RECORDS TO USE:
-=-=-=-=-

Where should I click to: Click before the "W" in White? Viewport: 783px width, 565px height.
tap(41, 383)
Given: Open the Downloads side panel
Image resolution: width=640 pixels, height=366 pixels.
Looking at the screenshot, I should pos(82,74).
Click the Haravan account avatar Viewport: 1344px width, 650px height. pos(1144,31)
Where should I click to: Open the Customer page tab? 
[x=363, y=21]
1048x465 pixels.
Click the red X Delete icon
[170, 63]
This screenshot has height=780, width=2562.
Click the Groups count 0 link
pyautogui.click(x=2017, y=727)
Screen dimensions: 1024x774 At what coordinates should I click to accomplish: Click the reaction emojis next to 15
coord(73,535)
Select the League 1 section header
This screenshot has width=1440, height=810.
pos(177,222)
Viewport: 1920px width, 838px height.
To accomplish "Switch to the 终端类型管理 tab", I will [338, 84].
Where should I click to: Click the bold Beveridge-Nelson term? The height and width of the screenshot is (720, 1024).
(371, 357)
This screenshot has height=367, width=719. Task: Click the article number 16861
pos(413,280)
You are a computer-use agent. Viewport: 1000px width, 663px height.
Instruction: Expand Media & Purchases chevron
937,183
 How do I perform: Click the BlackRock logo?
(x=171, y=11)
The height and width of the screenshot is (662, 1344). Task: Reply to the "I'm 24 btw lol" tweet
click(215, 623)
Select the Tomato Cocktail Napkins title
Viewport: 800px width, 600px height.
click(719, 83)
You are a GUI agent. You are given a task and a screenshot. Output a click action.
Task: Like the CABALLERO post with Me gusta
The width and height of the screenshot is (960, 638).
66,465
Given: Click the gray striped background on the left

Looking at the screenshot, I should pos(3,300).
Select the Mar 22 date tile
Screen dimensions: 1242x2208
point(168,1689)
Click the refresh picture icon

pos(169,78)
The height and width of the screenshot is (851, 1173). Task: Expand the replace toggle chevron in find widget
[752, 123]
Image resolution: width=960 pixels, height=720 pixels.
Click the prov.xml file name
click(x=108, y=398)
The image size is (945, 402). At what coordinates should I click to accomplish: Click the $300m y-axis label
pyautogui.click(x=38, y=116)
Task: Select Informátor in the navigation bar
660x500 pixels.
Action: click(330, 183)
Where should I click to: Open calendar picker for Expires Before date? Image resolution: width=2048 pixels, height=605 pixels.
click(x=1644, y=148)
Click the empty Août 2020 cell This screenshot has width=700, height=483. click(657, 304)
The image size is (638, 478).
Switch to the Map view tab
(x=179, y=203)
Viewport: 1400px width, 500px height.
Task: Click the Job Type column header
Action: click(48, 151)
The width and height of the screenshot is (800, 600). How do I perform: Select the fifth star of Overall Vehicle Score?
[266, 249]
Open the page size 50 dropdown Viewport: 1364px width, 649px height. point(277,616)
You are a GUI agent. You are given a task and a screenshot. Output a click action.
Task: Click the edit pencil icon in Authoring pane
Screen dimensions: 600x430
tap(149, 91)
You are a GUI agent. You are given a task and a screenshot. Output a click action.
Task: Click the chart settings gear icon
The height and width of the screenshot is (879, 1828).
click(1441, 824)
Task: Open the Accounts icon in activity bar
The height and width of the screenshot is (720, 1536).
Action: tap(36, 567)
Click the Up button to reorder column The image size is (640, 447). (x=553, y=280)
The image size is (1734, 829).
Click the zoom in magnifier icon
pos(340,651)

-=-=-=-=-

YOUR GOAL: The answer must be an exact copy of the lines from the one containing "Switch to the Map view tab" through the last line of the records, both included.

EXERCISE RESPONSE:
Switch to the Map view tab
(x=179, y=203)
Viewport: 1400px width, 500px height.
Task: Click the Job Type column header
Action: click(48, 151)
The width and height of the screenshot is (800, 600). How do I perform: Select the fifth star of Overall Vehicle Score?
[266, 249]
Open the page size 50 dropdown Viewport: 1364px width, 649px height. point(277,616)
You are a GUI agent. You are given a task and a screenshot. Output a click action.
Task: Click the edit pencil icon in Authoring pane
Screen dimensions: 600x430
tap(149, 91)
You are a GUI agent. You are given a task and a screenshot. Output a click action.
Task: Click the chart settings gear icon
The height and width of the screenshot is (879, 1828).
click(1441, 824)
Task: Open the Accounts icon in activity bar
The height and width of the screenshot is (720, 1536).
Action: tap(36, 567)
Click the Up button to reorder column The image size is (640, 447). (x=553, y=280)
The image size is (1734, 829).
Click the zoom in magnifier icon
pos(340,651)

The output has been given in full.